A advogada foi acusada de ser a mandante do homicídio, ajudar na execução do crime e facilitar a fuga do assassino, que nunca foi identificado.
Procurada desde o começo dos anos 1990, ela foi julgada à revelia (quando o réu é comunicado oficialmente do processo e não se defende no julgamento). Seus advogados alegaram à época que não consideravam o júri válido. A condenação da Viúva Negra aconteceu em agosto de 2011.

A quinta morte ocorreu em maio de 1993. Dez meses após o assassinato do coronel, um novo namorado de Heloísa também acabou sendo assassinado.
O comerciante libanês Wagih Elias Murad, 84, foi baleado com o amigo Wagner Laino em um atentado no Recreio dos Bandeirantes, zona oeste do Rio. Ele se tornou o quinto companheiro de Heloísa morto em circunstâncias suspeitas, segundo a polícia.

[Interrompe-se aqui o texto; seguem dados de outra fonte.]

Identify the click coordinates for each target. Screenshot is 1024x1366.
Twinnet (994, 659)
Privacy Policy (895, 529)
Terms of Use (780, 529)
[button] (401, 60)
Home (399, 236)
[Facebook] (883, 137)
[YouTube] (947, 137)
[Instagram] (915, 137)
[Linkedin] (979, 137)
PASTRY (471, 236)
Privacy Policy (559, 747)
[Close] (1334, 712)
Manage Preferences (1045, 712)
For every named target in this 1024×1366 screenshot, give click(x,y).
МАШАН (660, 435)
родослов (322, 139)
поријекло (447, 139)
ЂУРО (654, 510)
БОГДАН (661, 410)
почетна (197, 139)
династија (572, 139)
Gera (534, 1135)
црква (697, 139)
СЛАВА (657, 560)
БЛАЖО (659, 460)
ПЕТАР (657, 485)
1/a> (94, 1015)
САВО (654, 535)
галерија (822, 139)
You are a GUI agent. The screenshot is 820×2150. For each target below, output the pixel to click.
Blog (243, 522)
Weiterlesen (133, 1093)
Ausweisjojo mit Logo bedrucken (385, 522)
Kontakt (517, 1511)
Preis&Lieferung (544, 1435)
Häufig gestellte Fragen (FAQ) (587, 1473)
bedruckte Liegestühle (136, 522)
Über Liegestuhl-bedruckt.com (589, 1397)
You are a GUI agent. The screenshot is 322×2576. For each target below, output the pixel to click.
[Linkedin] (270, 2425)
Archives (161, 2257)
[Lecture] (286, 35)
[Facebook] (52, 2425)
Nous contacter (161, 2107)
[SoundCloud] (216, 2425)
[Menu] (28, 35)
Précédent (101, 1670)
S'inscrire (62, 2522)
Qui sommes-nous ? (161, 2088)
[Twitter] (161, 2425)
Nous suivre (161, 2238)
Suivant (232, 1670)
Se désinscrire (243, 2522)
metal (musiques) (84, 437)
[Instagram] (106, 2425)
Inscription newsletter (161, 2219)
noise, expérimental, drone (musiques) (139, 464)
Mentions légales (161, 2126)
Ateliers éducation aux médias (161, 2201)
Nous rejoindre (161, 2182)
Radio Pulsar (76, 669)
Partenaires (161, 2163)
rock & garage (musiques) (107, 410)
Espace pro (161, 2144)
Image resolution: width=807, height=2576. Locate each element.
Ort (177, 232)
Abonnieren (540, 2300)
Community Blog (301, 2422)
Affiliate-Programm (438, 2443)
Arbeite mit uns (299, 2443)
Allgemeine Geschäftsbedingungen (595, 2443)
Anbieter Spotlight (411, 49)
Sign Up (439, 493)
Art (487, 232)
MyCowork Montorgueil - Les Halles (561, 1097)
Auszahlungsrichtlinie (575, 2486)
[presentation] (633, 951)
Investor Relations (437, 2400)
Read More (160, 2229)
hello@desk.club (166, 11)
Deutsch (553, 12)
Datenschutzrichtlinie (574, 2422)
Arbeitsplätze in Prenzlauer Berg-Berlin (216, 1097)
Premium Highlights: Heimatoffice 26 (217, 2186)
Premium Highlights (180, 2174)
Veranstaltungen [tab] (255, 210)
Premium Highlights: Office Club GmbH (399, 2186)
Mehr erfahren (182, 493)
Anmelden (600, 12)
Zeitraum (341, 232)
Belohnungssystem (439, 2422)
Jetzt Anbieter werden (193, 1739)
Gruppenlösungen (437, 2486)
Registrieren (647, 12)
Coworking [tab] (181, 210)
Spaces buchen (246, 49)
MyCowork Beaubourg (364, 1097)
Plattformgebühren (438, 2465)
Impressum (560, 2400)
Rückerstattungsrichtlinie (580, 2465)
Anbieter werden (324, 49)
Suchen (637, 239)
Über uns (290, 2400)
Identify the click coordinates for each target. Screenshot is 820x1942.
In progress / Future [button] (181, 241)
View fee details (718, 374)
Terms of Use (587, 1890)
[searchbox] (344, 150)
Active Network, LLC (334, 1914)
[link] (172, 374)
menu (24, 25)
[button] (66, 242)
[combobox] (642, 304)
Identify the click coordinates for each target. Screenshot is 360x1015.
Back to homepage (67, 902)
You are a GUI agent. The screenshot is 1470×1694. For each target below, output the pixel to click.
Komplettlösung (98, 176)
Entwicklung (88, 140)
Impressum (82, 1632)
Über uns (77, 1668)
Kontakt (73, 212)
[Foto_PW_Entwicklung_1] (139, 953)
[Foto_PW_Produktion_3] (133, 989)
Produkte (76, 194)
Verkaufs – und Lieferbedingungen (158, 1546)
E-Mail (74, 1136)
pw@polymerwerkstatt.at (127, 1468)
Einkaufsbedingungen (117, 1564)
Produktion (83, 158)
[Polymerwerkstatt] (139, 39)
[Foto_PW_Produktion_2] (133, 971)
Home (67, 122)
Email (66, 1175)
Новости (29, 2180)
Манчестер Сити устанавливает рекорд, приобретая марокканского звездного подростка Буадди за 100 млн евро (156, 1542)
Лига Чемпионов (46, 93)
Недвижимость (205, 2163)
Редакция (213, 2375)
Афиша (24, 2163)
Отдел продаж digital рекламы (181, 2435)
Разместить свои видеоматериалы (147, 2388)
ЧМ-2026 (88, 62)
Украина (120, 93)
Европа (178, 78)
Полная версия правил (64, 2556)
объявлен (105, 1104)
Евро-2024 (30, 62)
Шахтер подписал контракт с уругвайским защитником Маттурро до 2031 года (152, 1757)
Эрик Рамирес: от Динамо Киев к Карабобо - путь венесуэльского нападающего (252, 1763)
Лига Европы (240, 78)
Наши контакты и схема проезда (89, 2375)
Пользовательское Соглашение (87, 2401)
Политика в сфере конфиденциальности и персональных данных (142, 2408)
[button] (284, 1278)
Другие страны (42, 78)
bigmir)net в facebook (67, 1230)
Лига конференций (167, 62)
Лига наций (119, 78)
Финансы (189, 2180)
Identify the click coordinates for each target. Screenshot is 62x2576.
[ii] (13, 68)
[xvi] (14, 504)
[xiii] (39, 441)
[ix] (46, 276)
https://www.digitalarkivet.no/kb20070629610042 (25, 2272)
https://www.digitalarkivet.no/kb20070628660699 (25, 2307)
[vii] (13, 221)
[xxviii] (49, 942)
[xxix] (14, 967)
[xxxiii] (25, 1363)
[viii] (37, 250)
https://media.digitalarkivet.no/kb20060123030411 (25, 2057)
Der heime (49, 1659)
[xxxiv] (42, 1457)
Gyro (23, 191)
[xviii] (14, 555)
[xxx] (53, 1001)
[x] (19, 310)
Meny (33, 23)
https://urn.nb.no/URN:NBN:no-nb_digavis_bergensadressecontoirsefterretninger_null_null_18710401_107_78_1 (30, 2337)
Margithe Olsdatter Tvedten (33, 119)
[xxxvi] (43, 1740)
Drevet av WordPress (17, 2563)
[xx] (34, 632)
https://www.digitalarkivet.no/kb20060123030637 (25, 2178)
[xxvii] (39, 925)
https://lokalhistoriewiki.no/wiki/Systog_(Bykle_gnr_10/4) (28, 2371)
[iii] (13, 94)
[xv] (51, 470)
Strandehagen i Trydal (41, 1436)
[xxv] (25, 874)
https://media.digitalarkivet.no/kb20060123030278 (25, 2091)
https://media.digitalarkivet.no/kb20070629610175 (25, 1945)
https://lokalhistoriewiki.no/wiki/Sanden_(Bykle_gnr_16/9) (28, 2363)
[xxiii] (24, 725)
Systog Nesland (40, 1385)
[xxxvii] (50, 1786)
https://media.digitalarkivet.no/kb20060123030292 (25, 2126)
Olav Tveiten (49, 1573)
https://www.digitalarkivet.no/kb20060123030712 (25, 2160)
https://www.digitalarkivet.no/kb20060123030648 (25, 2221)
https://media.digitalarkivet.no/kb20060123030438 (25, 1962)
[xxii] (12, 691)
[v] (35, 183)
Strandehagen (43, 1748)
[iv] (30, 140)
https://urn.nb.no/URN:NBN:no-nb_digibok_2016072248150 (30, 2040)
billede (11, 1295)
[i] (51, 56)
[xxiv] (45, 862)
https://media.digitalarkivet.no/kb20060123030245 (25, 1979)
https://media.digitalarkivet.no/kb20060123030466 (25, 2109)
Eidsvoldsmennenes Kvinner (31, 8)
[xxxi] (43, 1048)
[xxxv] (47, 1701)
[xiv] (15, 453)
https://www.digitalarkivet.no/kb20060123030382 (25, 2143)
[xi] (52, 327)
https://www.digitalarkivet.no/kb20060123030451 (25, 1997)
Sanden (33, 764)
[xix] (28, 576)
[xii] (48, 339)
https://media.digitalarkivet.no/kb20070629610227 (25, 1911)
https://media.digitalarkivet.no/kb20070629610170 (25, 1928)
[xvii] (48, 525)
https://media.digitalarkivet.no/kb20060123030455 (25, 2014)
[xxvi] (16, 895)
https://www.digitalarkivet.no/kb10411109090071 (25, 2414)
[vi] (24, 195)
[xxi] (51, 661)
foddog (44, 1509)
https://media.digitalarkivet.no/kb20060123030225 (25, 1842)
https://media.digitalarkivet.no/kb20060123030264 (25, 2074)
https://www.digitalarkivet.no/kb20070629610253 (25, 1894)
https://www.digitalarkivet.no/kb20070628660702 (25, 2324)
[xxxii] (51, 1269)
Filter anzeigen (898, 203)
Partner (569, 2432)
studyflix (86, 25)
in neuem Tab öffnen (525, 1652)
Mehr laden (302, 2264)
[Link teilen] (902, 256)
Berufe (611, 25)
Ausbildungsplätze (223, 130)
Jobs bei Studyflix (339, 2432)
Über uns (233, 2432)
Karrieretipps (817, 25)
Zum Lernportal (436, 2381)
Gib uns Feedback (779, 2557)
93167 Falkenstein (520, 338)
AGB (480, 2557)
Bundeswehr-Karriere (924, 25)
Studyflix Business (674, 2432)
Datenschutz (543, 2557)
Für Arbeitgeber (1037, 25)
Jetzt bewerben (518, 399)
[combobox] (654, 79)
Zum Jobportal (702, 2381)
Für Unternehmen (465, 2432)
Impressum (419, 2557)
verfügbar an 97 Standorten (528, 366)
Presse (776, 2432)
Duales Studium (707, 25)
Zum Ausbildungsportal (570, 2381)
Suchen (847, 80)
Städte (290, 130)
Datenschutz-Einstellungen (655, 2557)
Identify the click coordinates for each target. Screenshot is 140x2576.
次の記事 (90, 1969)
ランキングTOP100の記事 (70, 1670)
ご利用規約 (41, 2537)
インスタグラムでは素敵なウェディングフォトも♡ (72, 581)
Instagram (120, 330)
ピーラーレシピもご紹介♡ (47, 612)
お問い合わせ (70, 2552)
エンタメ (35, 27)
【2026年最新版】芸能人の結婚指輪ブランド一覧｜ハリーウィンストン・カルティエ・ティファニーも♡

Após a morte de Murad, o filho dele contratou detetives e advogados para investigar o caso. Em outubro de 1993, enquanto desvendava o passado criminoso de Heloísa, o administrador Eli Murad foi vítima de um ataque a tiros que deixou uma bala alojada em sua nuca e matou o policial Luiz Marques da Motta, que estava com ele em um carro na Barra da Tijuca, zona oeste do Rio.
Mais crimes

Na década de 1970, Heloísa foi presa em Brasília por suspeita de aplicar golpes na Previdência Social. Os crimes ocorreram no Distrito Federal e nos estados de São Paulo, Rio Grande do Sul e Goiás.
Em 1980, foi detida por falsidade ideológica ao assinar um documento com outro nome. Depois, passou a mudar de identidade legalmente, usando o sobrenome dos maridos. A última identidade da viúva que herdou milhões traz do registro de nascimento apenas o nome próprio. Nos EUA, onde mora, ela assina documentos como Heloísa Saad Lopez, com os sobrenomes do atual marido e de um dos maridos mortos.